# Exercise objective
Copy out the data from the line containing "Viewport: 353px width, 143px" to its last line, exactly. No pictures.

# Listed records
****
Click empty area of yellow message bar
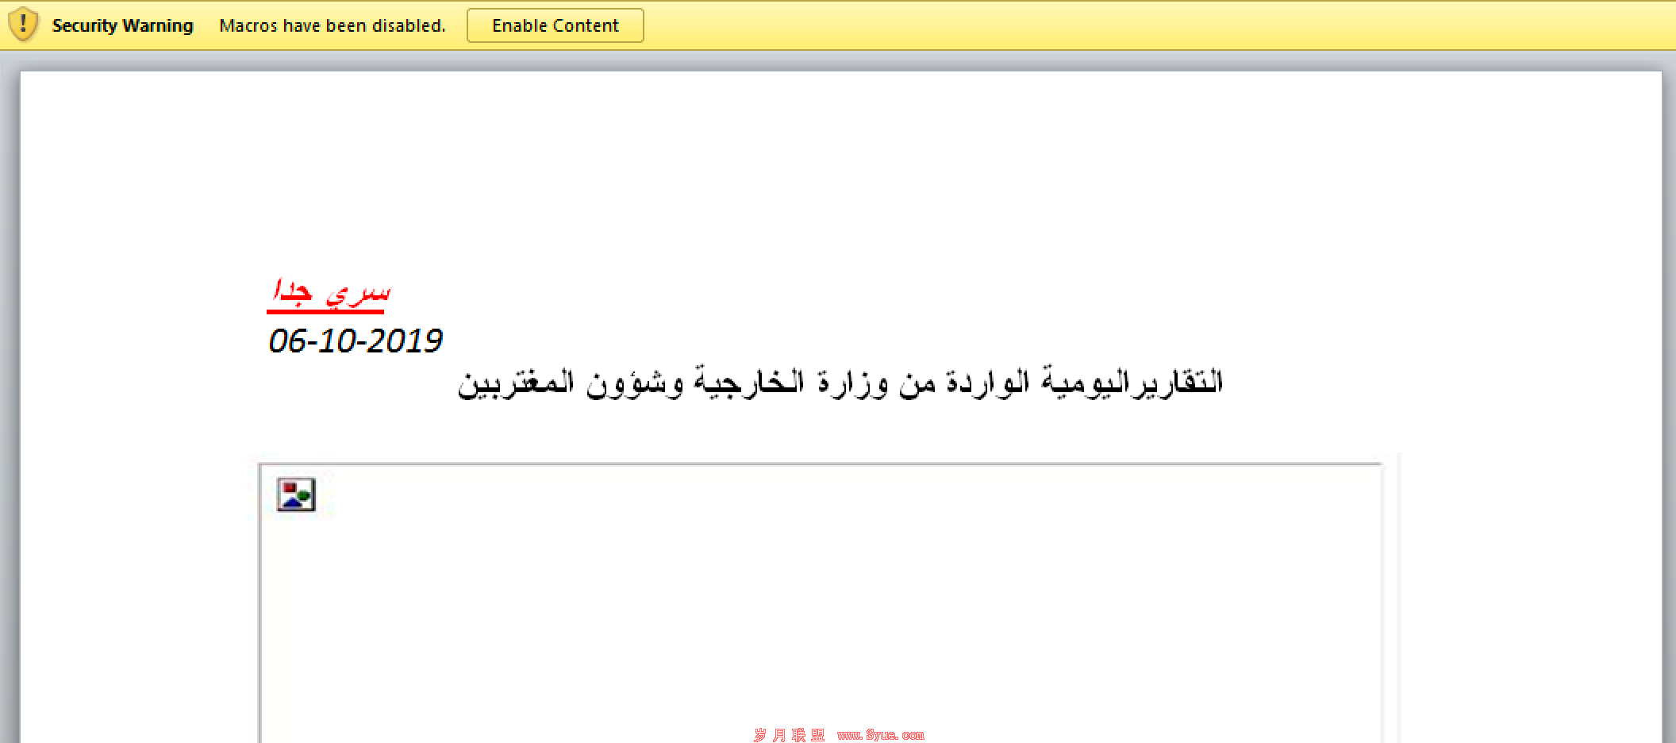Viewport: 1676px width, 743px height. click(x=1151, y=25)
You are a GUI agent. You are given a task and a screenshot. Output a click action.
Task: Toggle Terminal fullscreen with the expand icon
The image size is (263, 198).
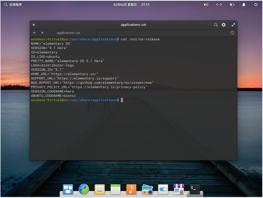[x=233, y=25]
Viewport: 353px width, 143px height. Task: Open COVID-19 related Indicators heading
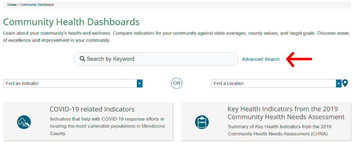coord(92,109)
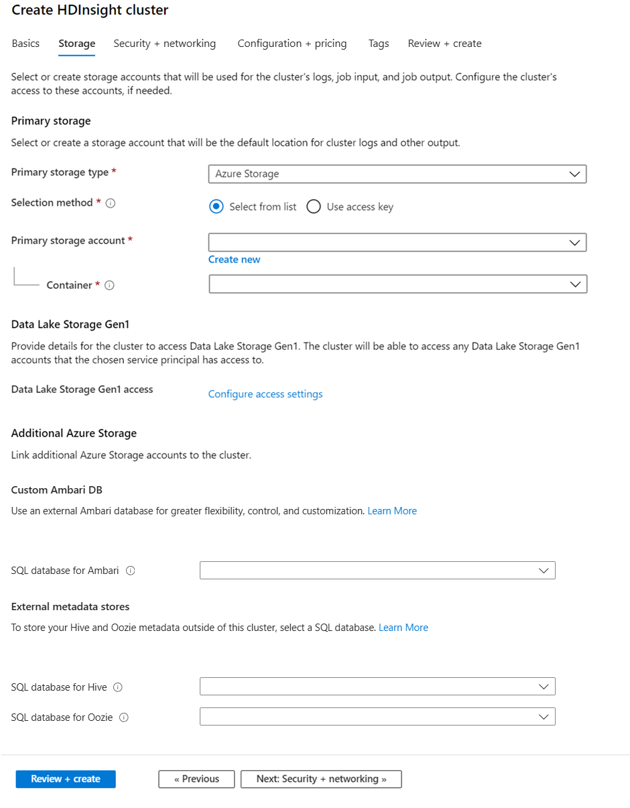The image size is (630, 808).
Task: Click the SQL database for Oozie info icon
Action: point(123,717)
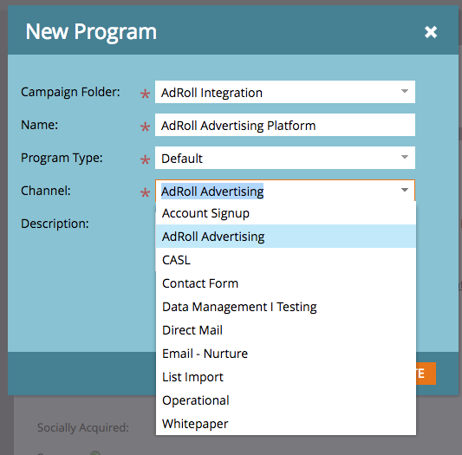Select Direct Mail channel
This screenshot has width=462, height=455.
(x=286, y=330)
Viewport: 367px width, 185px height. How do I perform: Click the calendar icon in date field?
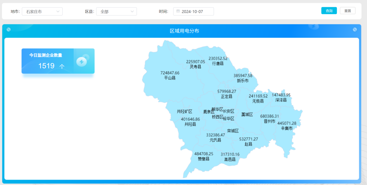tap(178, 11)
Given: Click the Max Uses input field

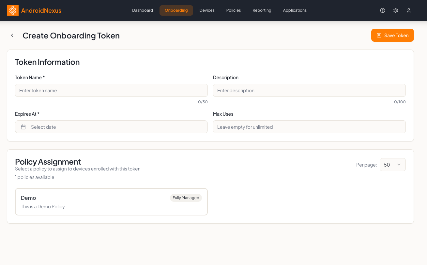Looking at the screenshot, I should (x=309, y=127).
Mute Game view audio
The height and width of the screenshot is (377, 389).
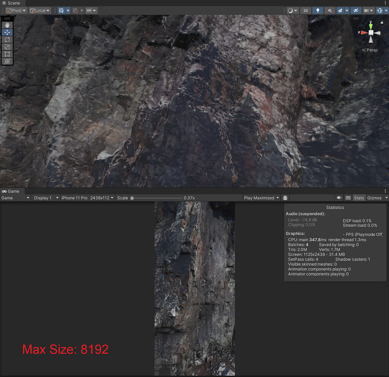[339, 197]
****
# Answer to the exercise
Viewport: 353px width, 143px height. Task: Open COVID-19 related Indicators heading
coord(92,109)
The image size is (630, 808).
Task: Click the SQL database for Oozie info icon
Action: point(123,717)
Select Direct Mail channel
This screenshot has width=462, height=455.
(x=286, y=330)
Viewport: 367px width, 185px height. How do I perform: Click the calendar icon in date field?
tap(178, 11)
Given: Click the Max Uses input field

Looking at the screenshot, I should (x=309, y=127).
Mute Game view audio
The height and width of the screenshot is (377, 389).
[339, 197]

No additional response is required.